Critics fault Israel government approach to Palestinian U.N. bid
Critics say Prime Minister Benjamin Netanyahu was not aggressive enough to either lure the Palestinians back into peace talks or pressure them to abandon their U.N. membership initiative.
Heading toward a potential Mideast game-changer at the United Nations this month, Israel’s government is facing questions at home about whether it could have done more to block the Palestinians’ planned statehood bid.
Critics say Prime Minister Benjamin Netanyahu failed to respond aggressively enough to either lure Palestinians back into peace talks or pressure them to abandon the U.N. initiative, in which Palestinians are expected to seek full membership in the international body or, if that fails, an upgraded status from observer “entity” to nonmember “state.”
In the face of one of the Palestinians’ most aggressive diplomatic moves to date, Israel’s response has appeared unfocused and at times contradictory, critics complain.

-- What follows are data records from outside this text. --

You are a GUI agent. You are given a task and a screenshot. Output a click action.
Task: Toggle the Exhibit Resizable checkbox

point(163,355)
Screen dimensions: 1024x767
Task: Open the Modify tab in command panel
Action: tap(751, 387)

“What strategy?” popular Israel Radio political commentator Yaron Deckel asked in an interview. “You mean lack of strategy. Israel is facing a clear defeat. There is no chance now. Due to the domestic political considerations of the right wing, the government was too afraid to take any risks.”
Others said the government appeared overly confident that the Palestinians’ bid was a bluff or that international pressure from the United States or others would keep the issue from reaching the U.N. Israeli officials spent months trying to sway European leaders to oppose the initiative with only limited success. U.S. officials made a last-ditch effort this week to stop the Palestinians, to no apparent avail.
“That strategy was doomed to fail from the start, and it should have been obvious,” said Mideast expert Yossi Alpher, co-editor of bitterlemons.org, a Web-based political analysis magazine. “Now for the first time in years, Palestinians have the initiative and we don’t. There is no Israeli initiative.”